Sir Charles Blyth (born 14 May 1940), known as Chay Blyth, is a Scottish yachtsman and rower. He was the first person to sail single-handed non-stop westwards around the world (1971), on a 59-foot boat called British Steel.

==Early life==
Blyth was born in Hawick, Roxburghshire. He joined the Parachute Regiment when he was 18 and was promoted to Sergeant at the age of 21.

==Rowing and sailing career==

| Year |  |
|---|---|
| 1966 | While in the army, Blyth, together with Captain John Ridgway, rowed across the North Atlantic in a 20 ft open dory called English Rose III. After completing this in 92 days, Blyth was awarded the British Empire Medal (BEM) in the 1967 Birthday Honours. |
| 1968 | With no sailing experience, Blyth competed in the Sunday Times Golden Globe Race, aboard a 30 ft yacht called Dytiscus. He retired from the race just past the Cape of Good Hope. The author, Peter Nichols, wrote that "Few people leaving a dock for an afternoon sail in a dinghy have cast off with less experience than Chay Blyth had when he set sail alone around the world". |
| 1971 | Blyth became the first person to sail non-stop westwards around the world, aboard the yacht British Steel, taking 292 days, and as a result was made a Commander of the Order of the British Empire (CBE) in the 1972 New Year Honours for services to sailing. |
| 1973 | Blyth skippered a crew of paratroopers in the yacht Great Britain II, which took line honours in the 3rd stage of the Whitbread Round the World Yacht Race. |
| 1978 | He won the Round Britain Race in the yacht Great Britain IV. |
| 1981 | Entered the Whitbread race again in the yacht "United Friendly" and was the first British yacht to finish. |
| 1981 | On the yacht "Brittany Ferries GB" he won the Two-Handed Trans-Atlantic Race with co-skipper Rob James in record time. |
| 1981 | Came second again in the Round the Island Race (Isle of Wight). |
| 1982 | Came second overall and first in class in the Round Britain and Ireland Race on "Brittany Ferries GB". |
| 1984 | Capsized off Cape Horn aboard the trimaran "Beefeater II" while attempting to break the New York – San Francisco record with Eric Blunn. Rescued by passing fishing boat after 19 hours in the water. |
| 1985 | Co-skipper with Richard Branson on Virgin Atlantic Challenger I |
| 1986 | Co-skipper with Richard Branson on Virgin Atlantic Challenger II |

==Business career==
Blyth founded a company named Challenge Business to organise the 1992–1993 British Steel Challenge in 1989. This event allowed novices to sail around the world in a professionally organised race. After the British Steel Challenge, Global Challenge organized other Round the World yacht races.
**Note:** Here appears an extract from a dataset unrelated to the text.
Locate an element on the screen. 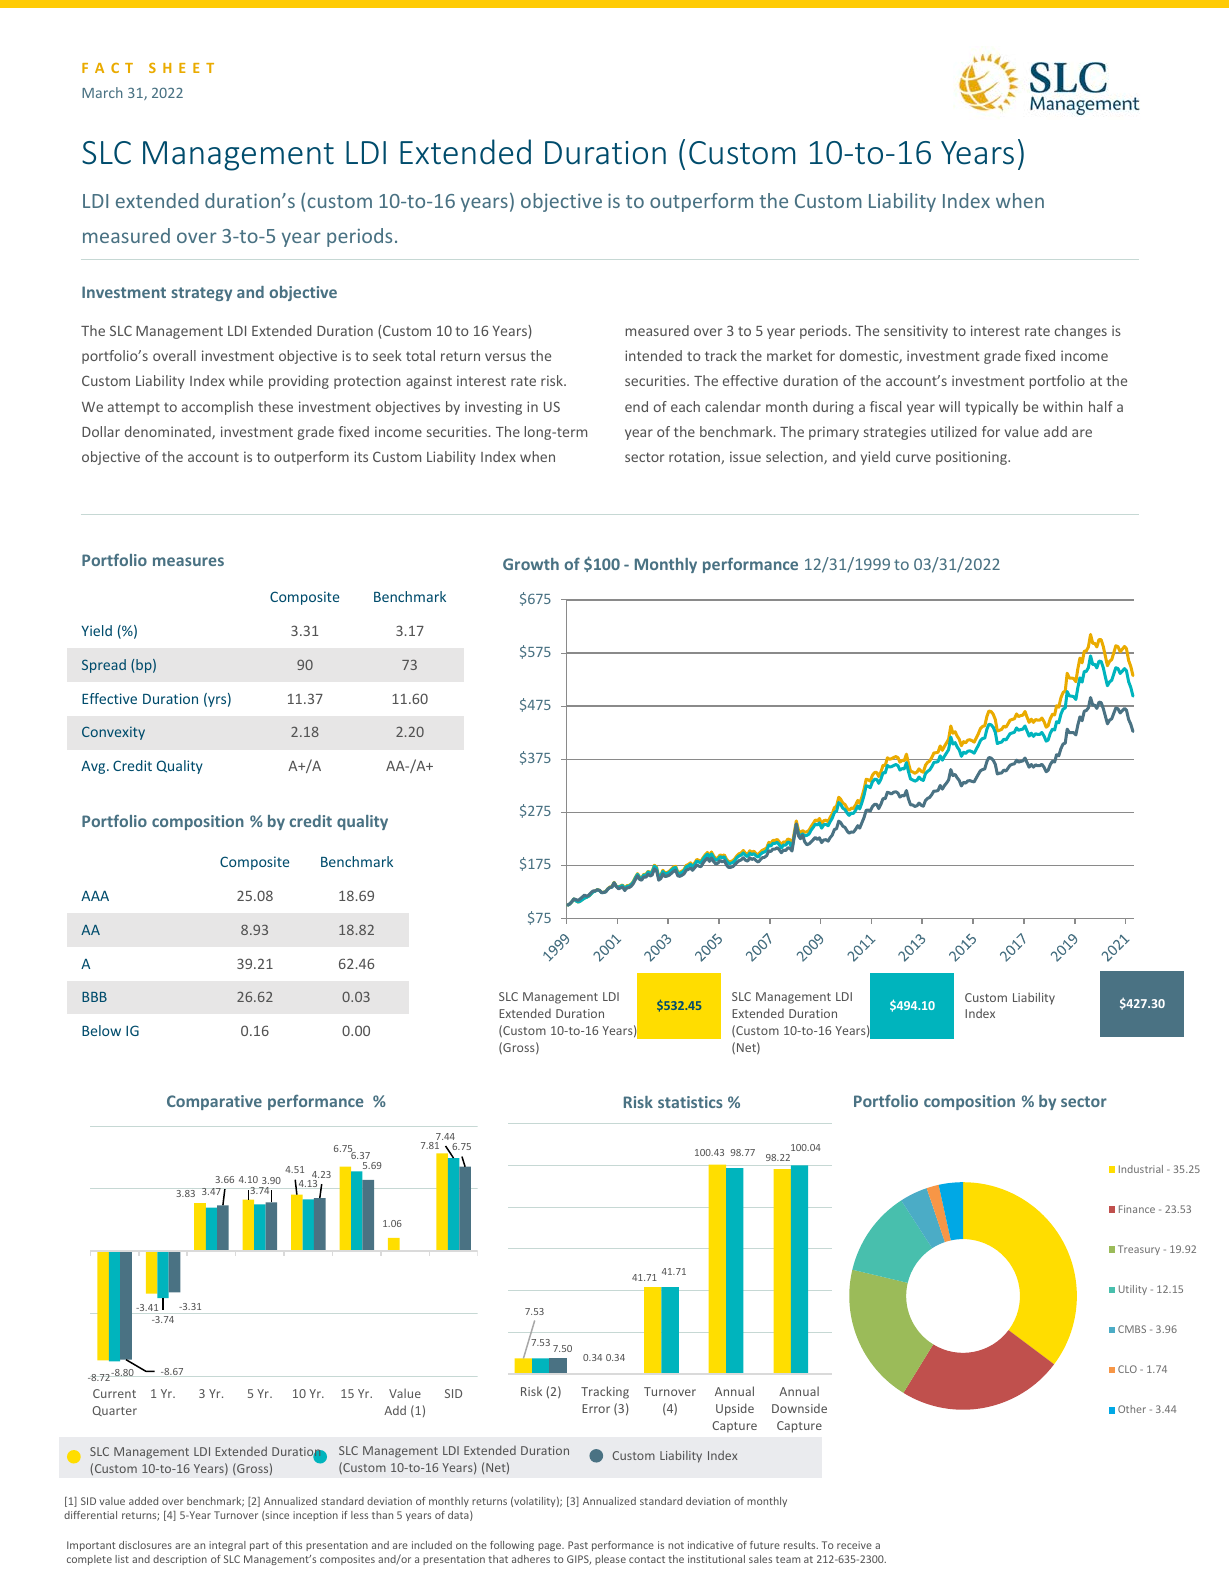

The British Steel Challenge was followed by two successive BT Global Challenge races in 1996−1997 and 2000–2001. A downturn in the sponsorship market meant that the 2004–2005 Global Challenge race set off without a title sponsor. In September 2007, Challenge Business went into administration, when Blyth had been unable to find a sponsor for the 2008–2009 Global Challenge Race.
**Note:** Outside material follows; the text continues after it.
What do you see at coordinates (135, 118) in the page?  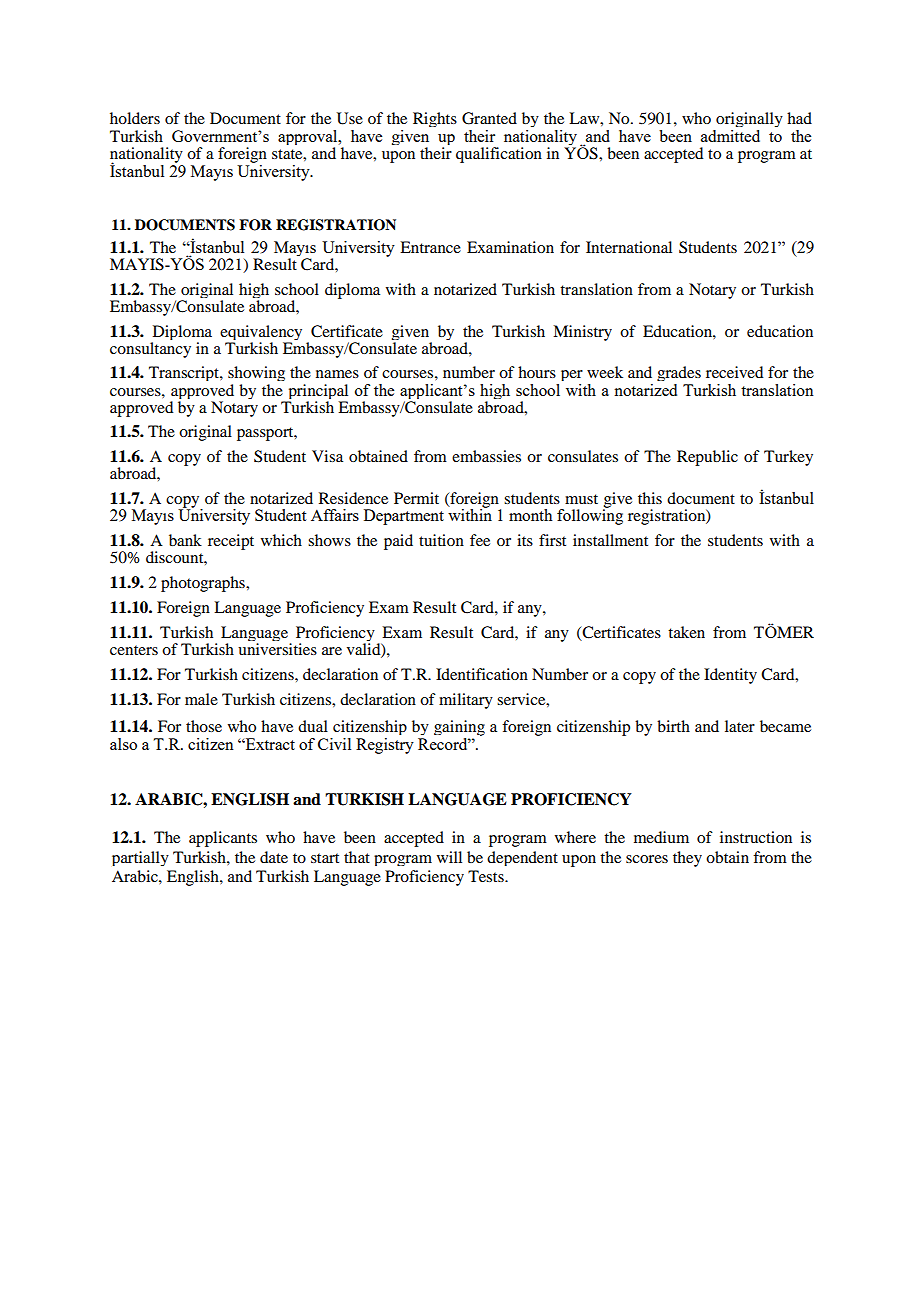 I see `holders` at bounding box center [135, 118].
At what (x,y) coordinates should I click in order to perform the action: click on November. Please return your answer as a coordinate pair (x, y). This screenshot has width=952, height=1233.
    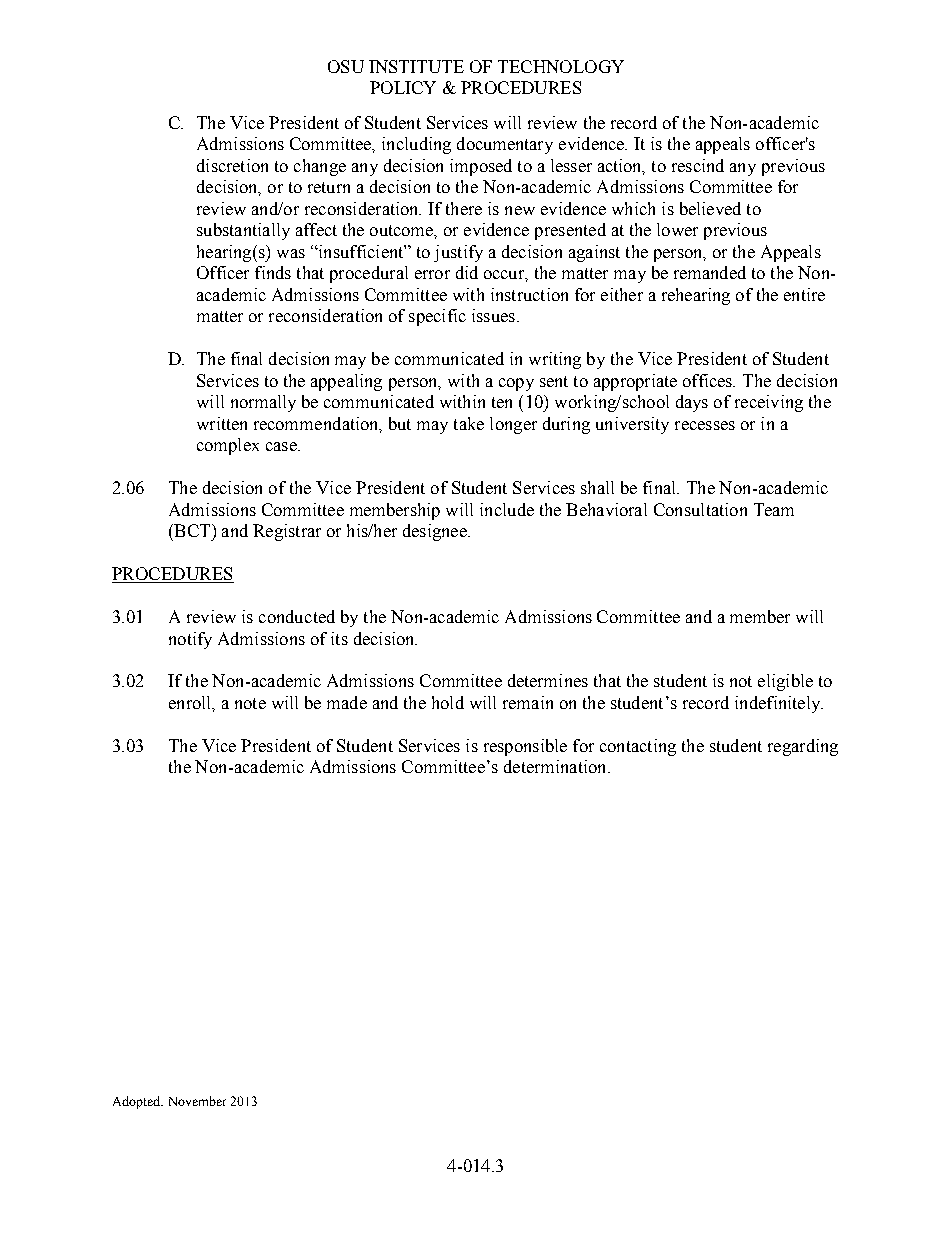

While chairman of Challenge Business, Blyth was the mentor for Dee Caffari on her successful bid to be the first woman to sail around the world against the prevailing winds and currents in 2005–2006.
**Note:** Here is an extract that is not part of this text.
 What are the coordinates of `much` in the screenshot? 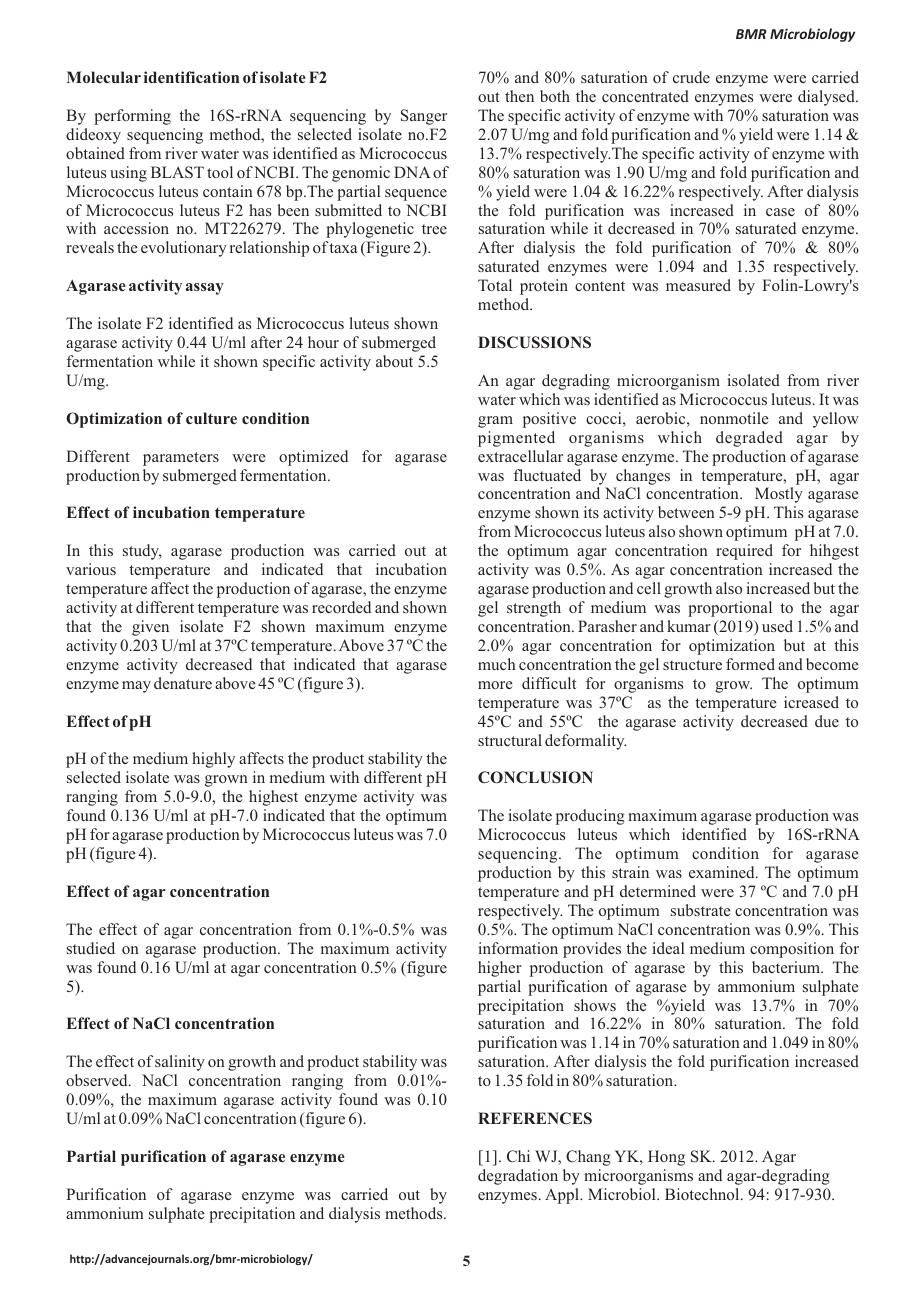 It's located at (497, 664).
As chairman of Inspiring Performance, Blyth also headed the board of directors of the train operating company First Great Western - Greater Western franchise. He became non-executive chairman of the franchise which was formed to run a new and enlarged service from 1 April 2006. The franchise combines the previous First Great Western, First Great Western Link and Wessex Trains franchises.

==Awards and accolades==
- In the 1997 Birthday Honours, Blyth was created a Knight Bachelor for services to sailing.
- A street has been named after him in his birth town of Hawick, known as "Chay Blyth Place".
- 3rd Worthing Scout Groups Blyth Cub Pack is named after him.
- Awarded an Honorary Doctorate of Technology from Plymouth University in 1994.
- The Chartered Institute of Marketing awarded The Companion of Honour to Sir Chay in 2000 for his services to the Profession of Marketing.